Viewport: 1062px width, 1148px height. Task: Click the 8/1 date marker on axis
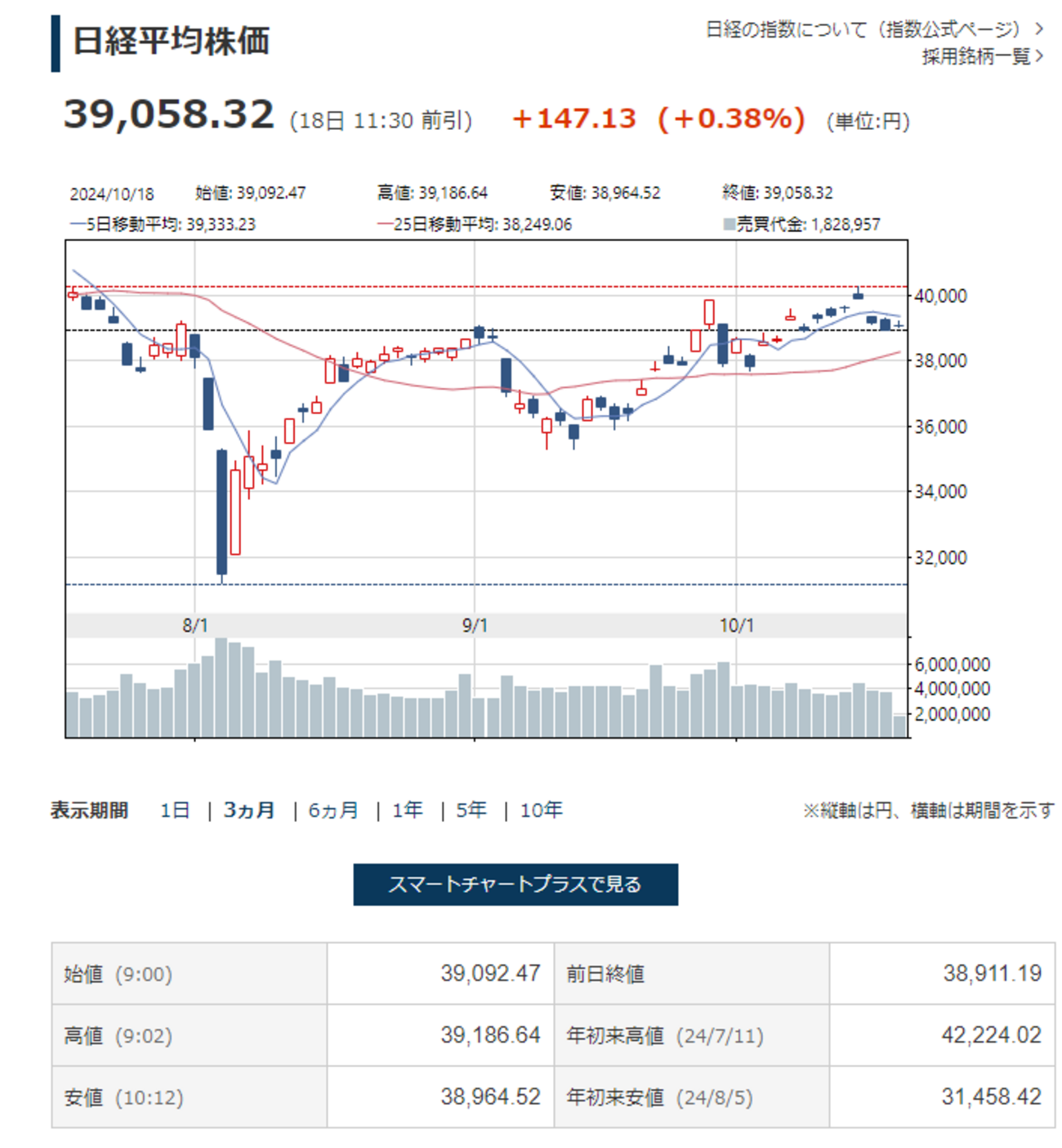[194, 625]
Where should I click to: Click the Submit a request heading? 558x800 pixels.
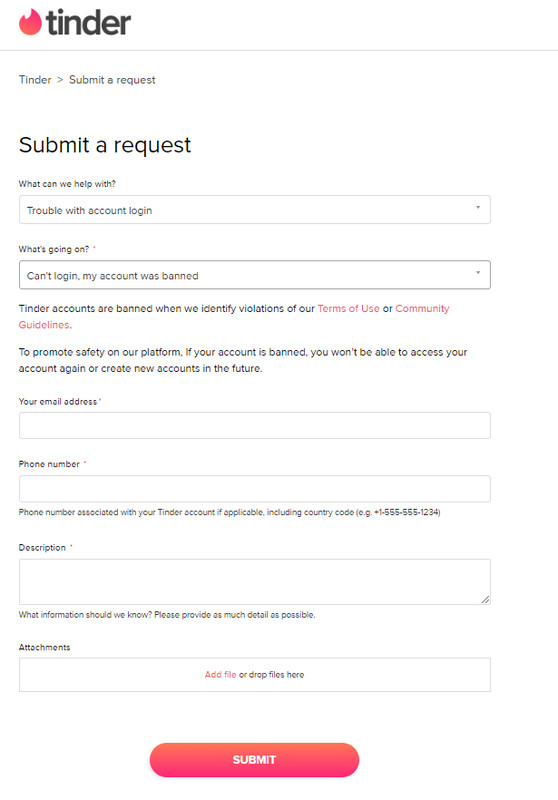[x=105, y=145]
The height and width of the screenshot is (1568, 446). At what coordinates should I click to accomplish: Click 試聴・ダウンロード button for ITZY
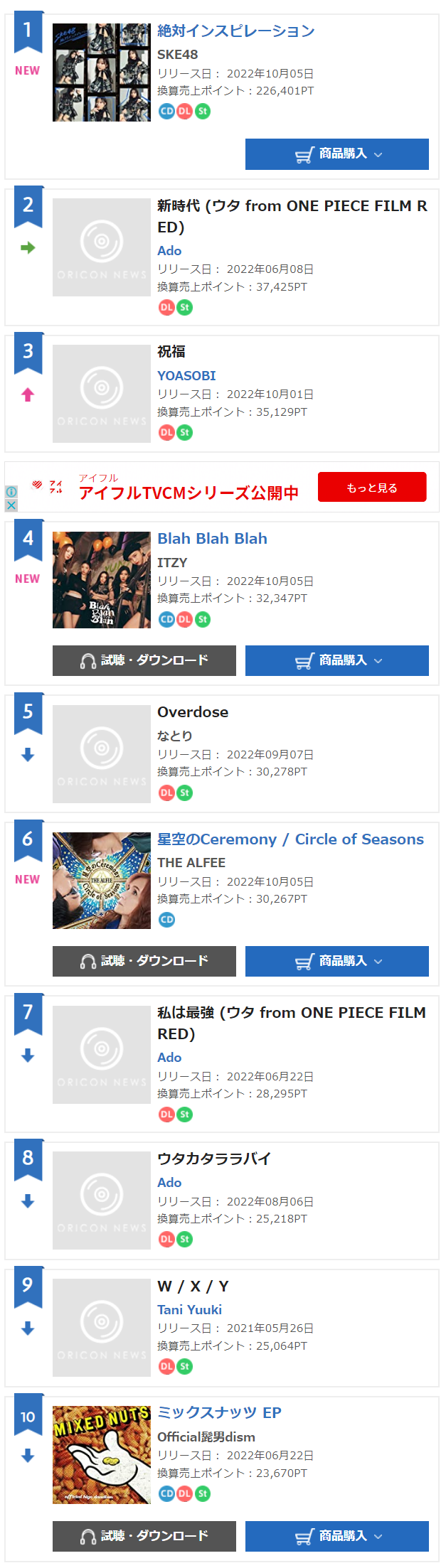144,660
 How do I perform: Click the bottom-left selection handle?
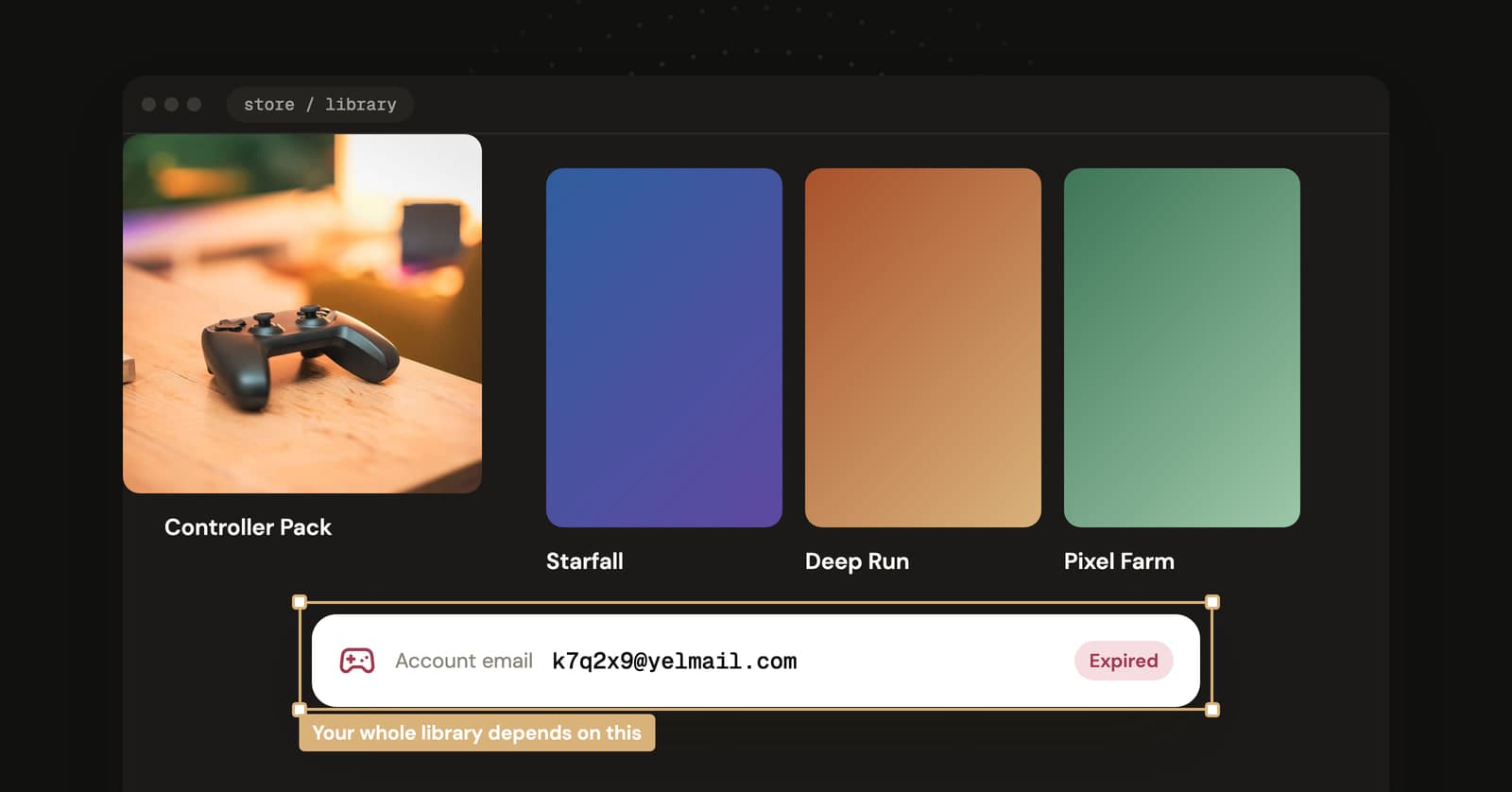(300, 710)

- INSTRUCTIONS TO FOLLOW: Write every line of the data out again exactly, leaving out all images.

- OUTPUT:
Viewport: 1062px width, 1148px height. Task: Click the 8/1 date marker on axis
[194, 625]
Where should I click to: Click the Submit a request heading? 558x800 pixels.
[x=105, y=145]
The height and width of the screenshot is (1568, 446). At what coordinates should I click to accomplish: Click 試聴・ダウンロード button for ITZY
144,660
 How do I perform: Click the bottom-left selection handle?
(300, 710)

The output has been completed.